> [Record extracts]:
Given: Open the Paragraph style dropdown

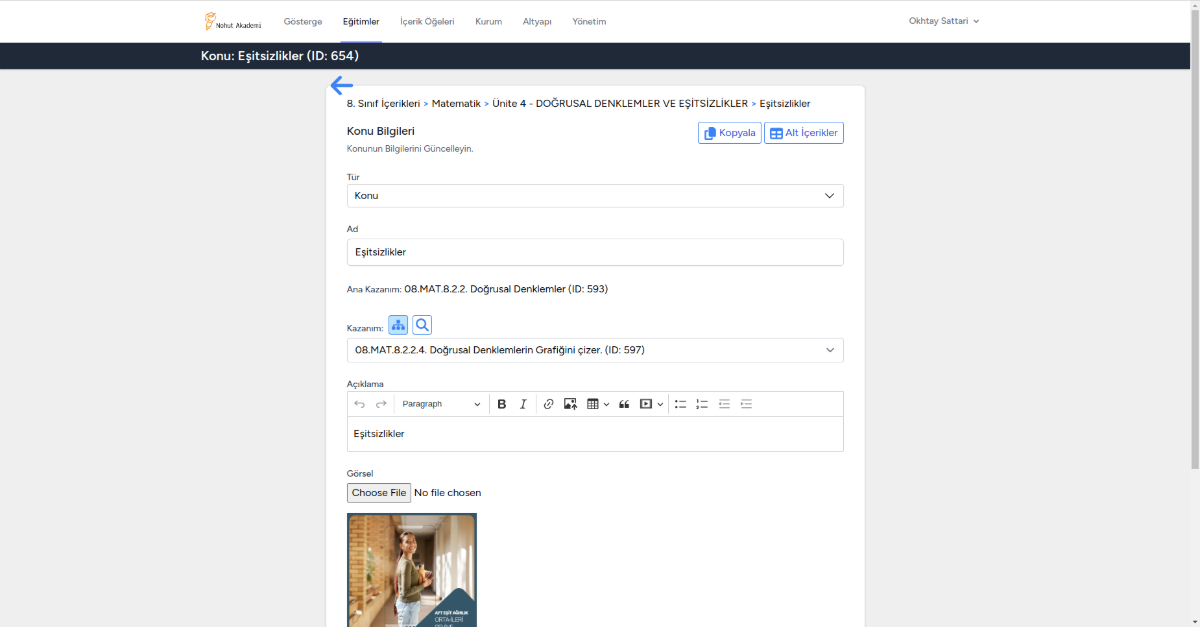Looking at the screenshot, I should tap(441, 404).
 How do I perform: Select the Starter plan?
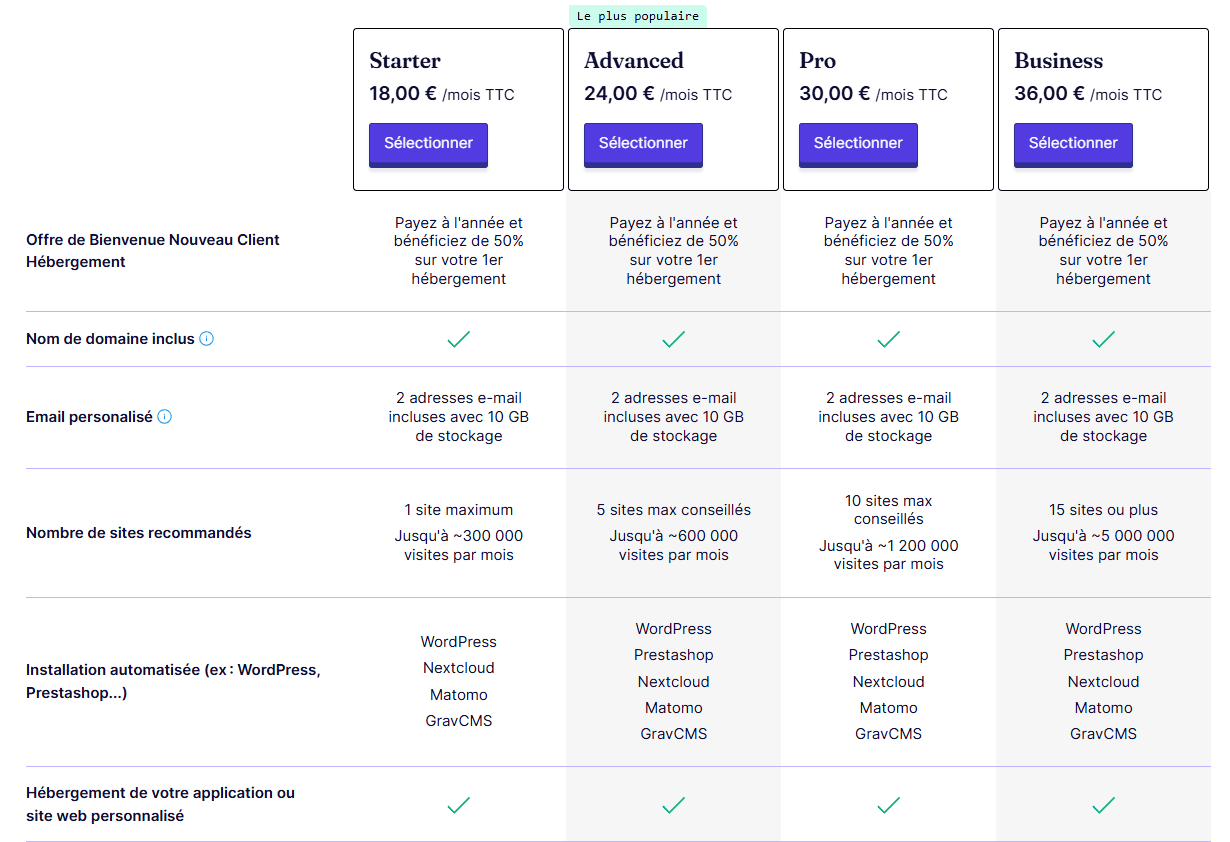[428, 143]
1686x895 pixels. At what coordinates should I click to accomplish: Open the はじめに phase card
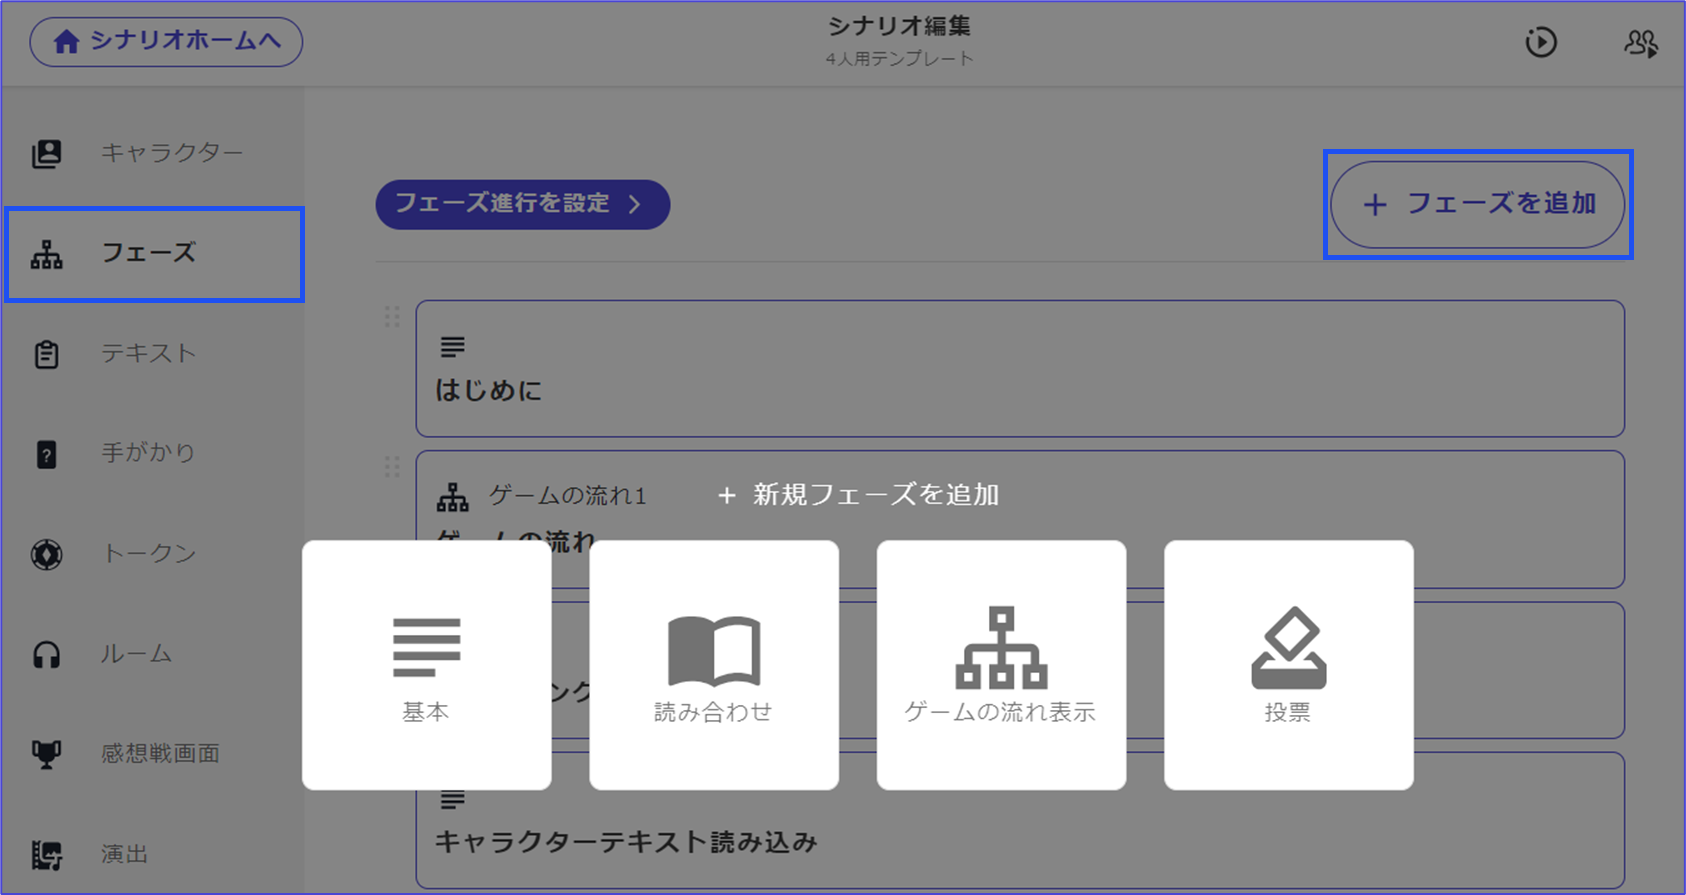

> [Exercise task]: Reproduce the data above line for line, leaving out the pictures.

> [The answer]:
Given: Open the Paragraph style dropdown

Looking at the screenshot, I should tap(441, 404).
 How do I perform: Select the Starter plan?
[428, 143]
1686x895 pixels. At what coordinates should I click to accomplish: Open the はじめに phase card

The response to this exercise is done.